* **What you have to do**
In the listing below, find the line containing "学習関連相談Q&A (663, 1034)" and the line containing "釜谷 (1018, 665)". Repeat exactly those two lines and every line between them, nothing more.
+ + +
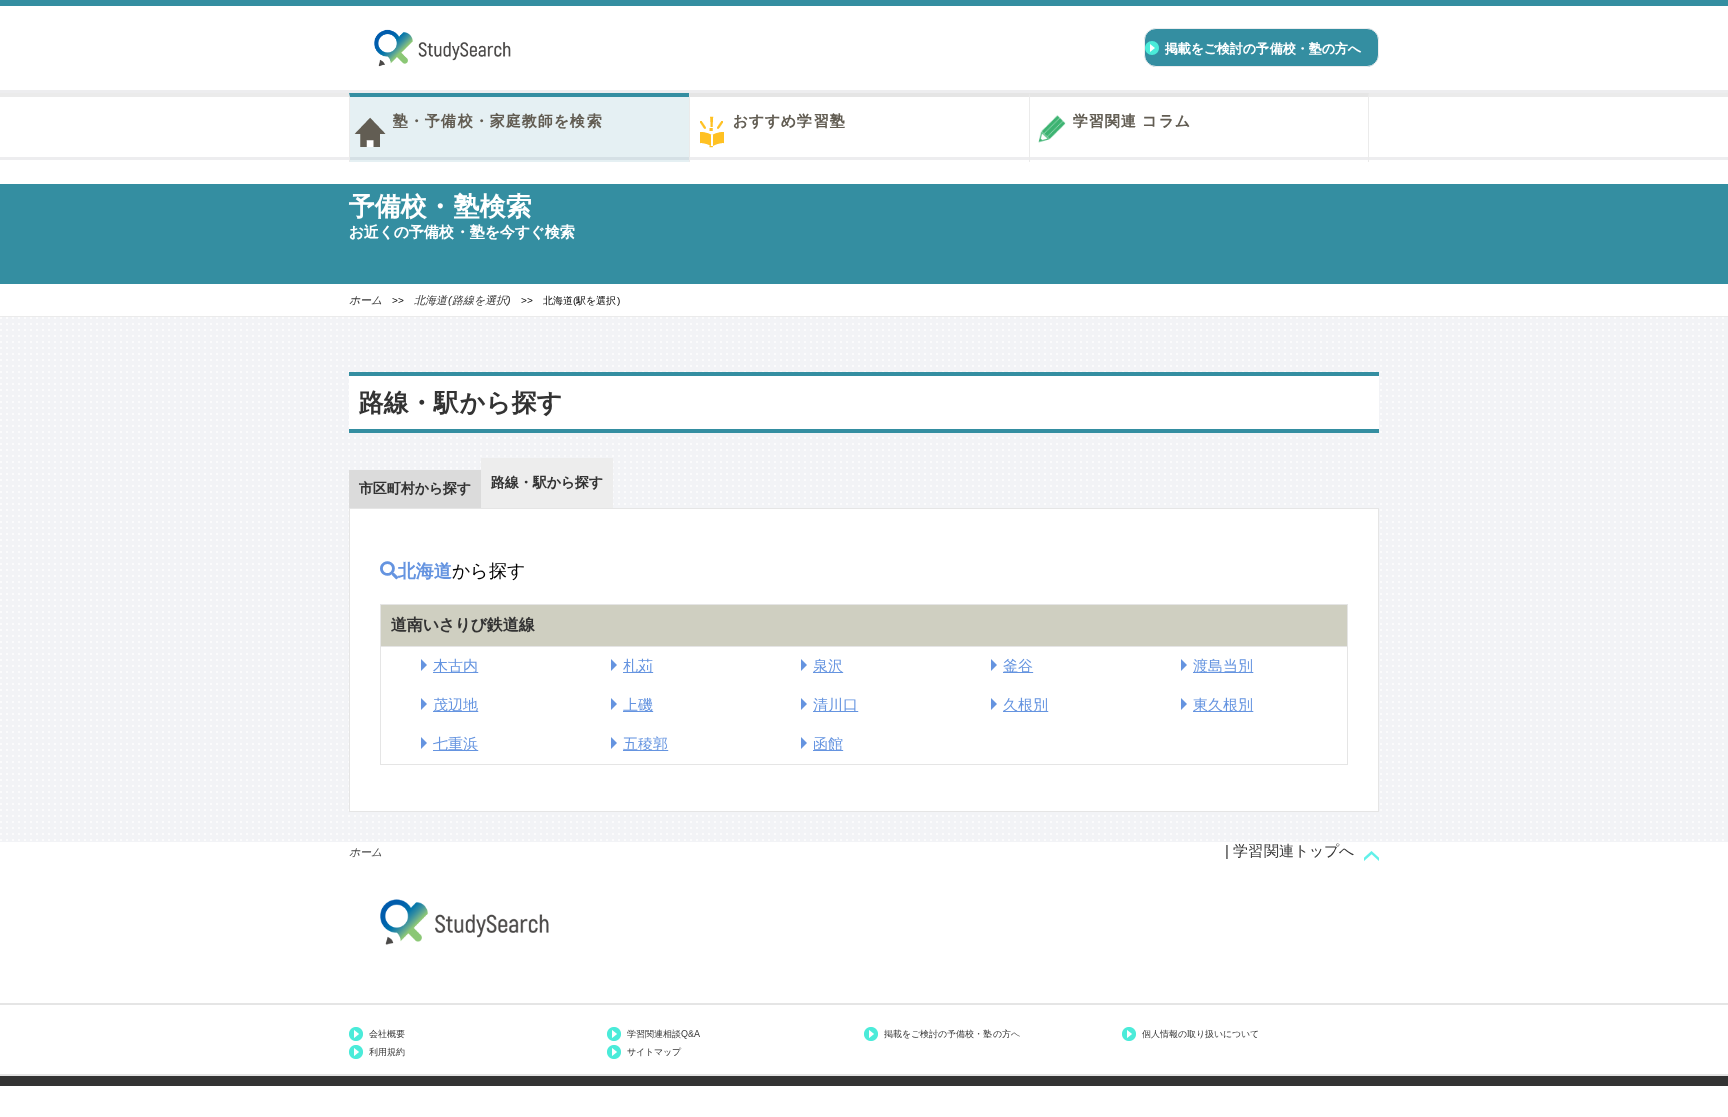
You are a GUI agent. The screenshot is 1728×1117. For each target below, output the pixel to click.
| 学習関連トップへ (1289, 850)
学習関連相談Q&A (663, 1034)
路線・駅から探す (547, 482)
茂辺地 (455, 704)
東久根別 (1223, 704)
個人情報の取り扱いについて (1201, 1034)
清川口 (835, 704)
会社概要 (387, 1034)
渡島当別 (1223, 665)
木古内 (455, 665)
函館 (828, 743)
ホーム (365, 300)
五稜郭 (645, 743)
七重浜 (455, 743)
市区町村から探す (415, 488)
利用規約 (387, 1052)
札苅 (638, 665)
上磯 (638, 704)
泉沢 (828, 665)
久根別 (1025, 704)
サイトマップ (654, 1052)
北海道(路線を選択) (462, 300)
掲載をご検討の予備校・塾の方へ (952, 1034)
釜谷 (1018, 665)
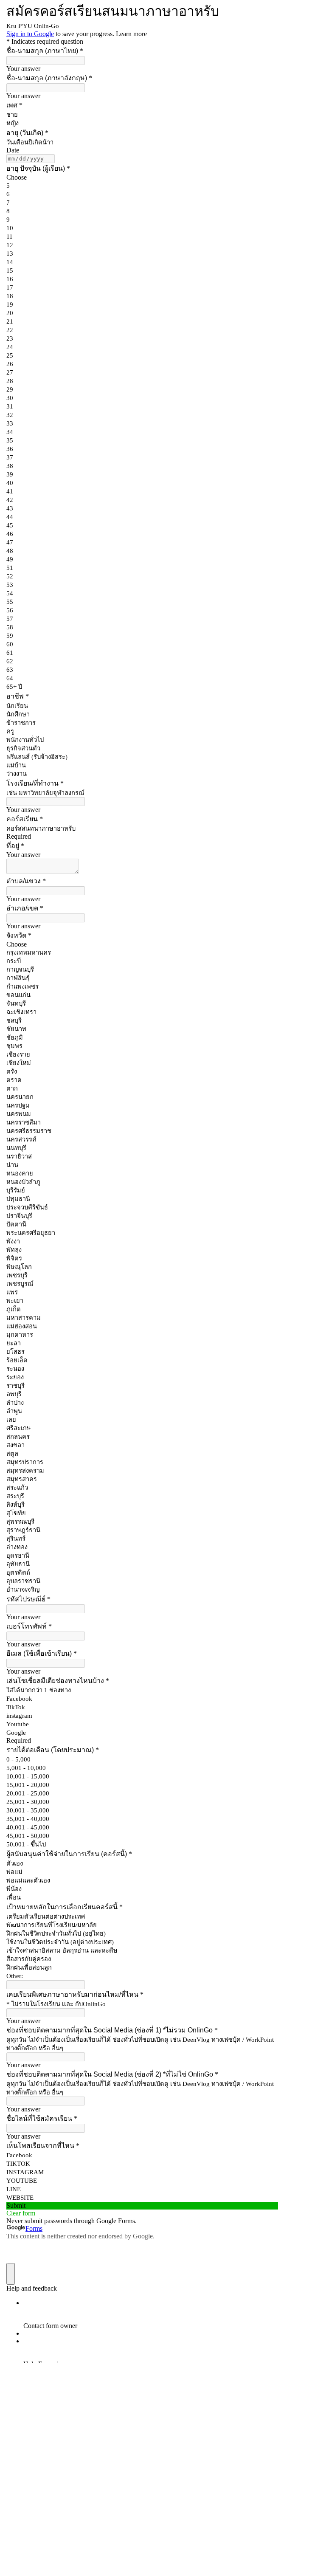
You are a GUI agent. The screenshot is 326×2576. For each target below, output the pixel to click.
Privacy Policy (151, 2467)
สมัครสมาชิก (62, 2562)
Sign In (93, 2562)
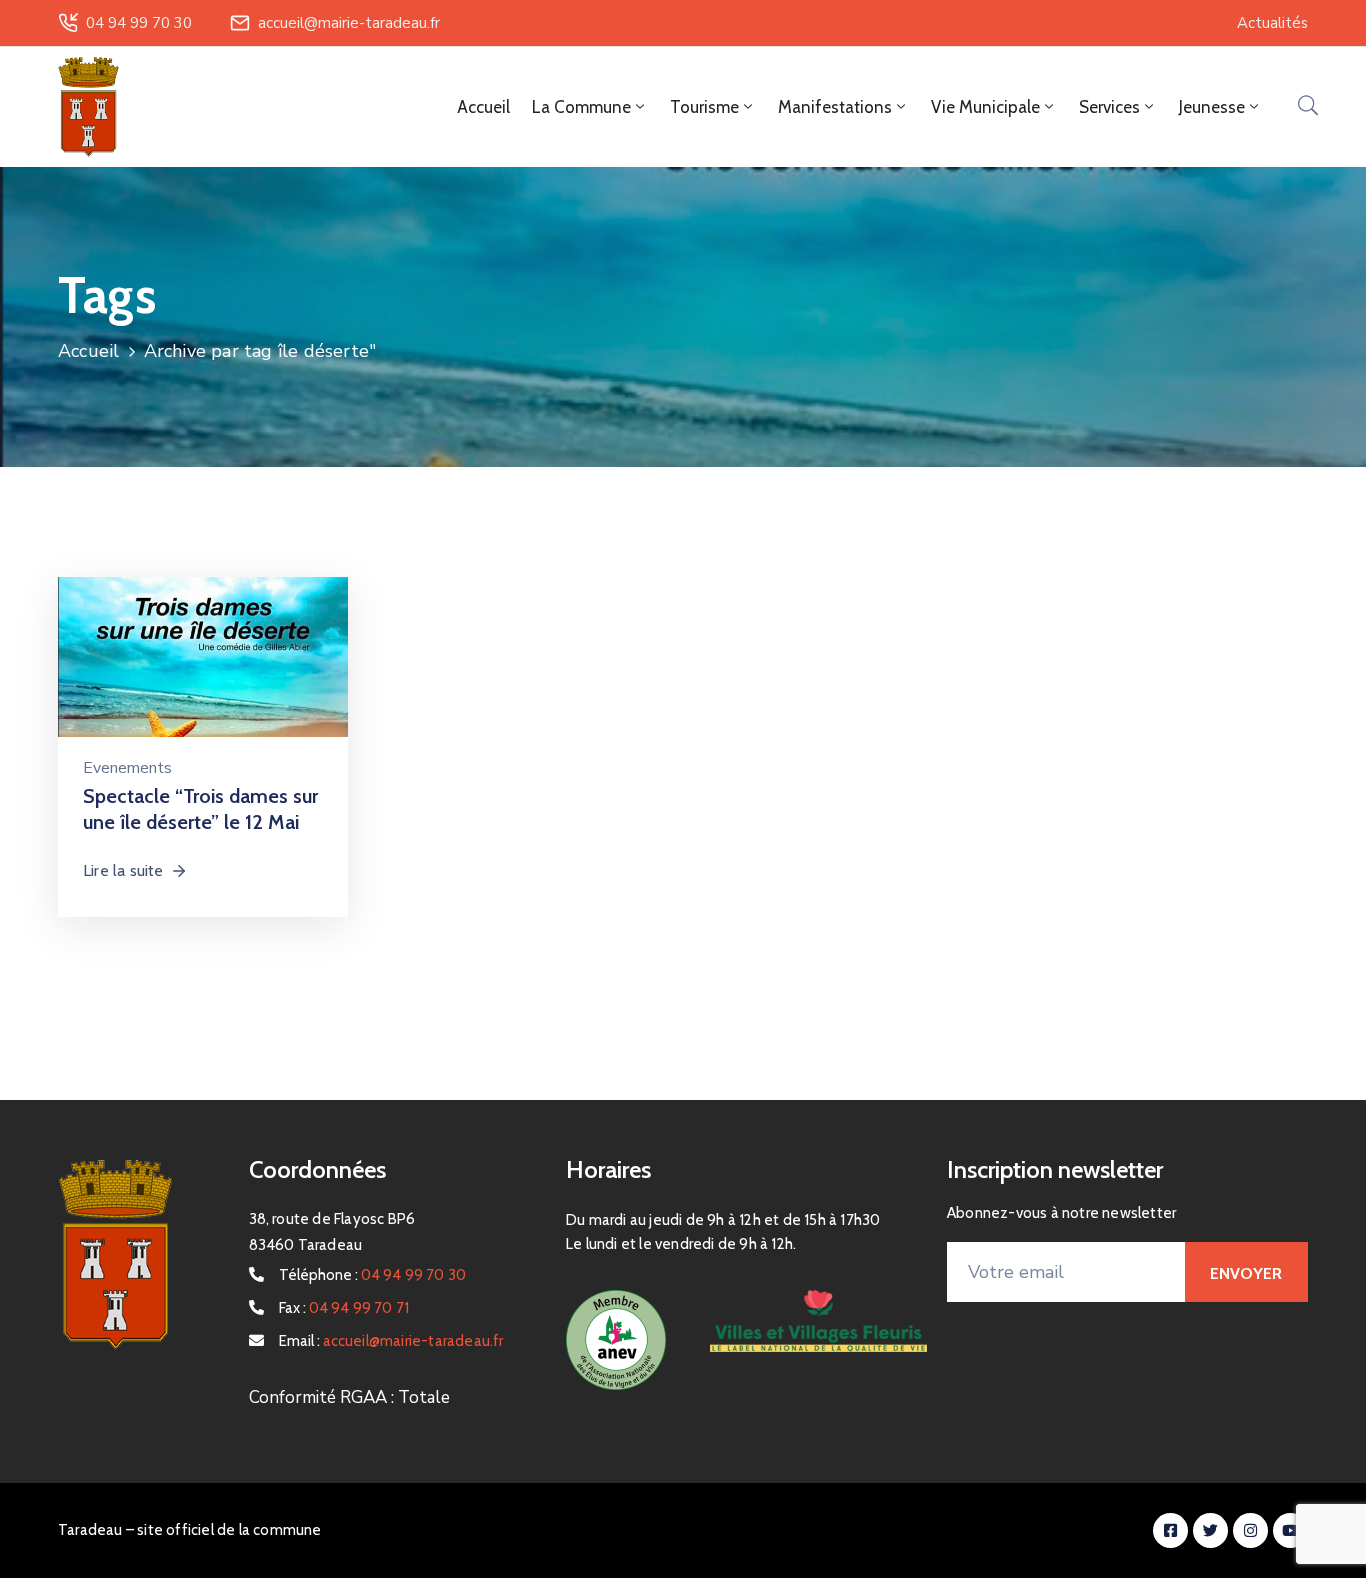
+ + +
* **Answer area**
学習関連相談Q&A (663, 1034)
路線・駅から探す (547, 482)
茂辺地 (455, 704)
東久根別 (1223, 704)
個人情報の取り扱いについて (1201, 1034)
清川口 (835, 704)
会社概要 (387, 1034)
渡島当別 (1223, 665)
木古内 (455, 665)
函館 (828, 743)
ホーム (365, 300)
五稜郭 (645, 743)
七重浜 (455, 743)
市区町村から探す (415, 488)
利用規約 (387, 1052)
札苅 (638, 665)
上磯 (638, 704)
泉沢 (828, 665)
久根別 (1025, 704)
サイトマップ (654, 1052)
北海道(路線を選択) (462, 300)
掲載をご検討の予備校・塾の方へ (952, 1034)
釜谷 (1018, 665)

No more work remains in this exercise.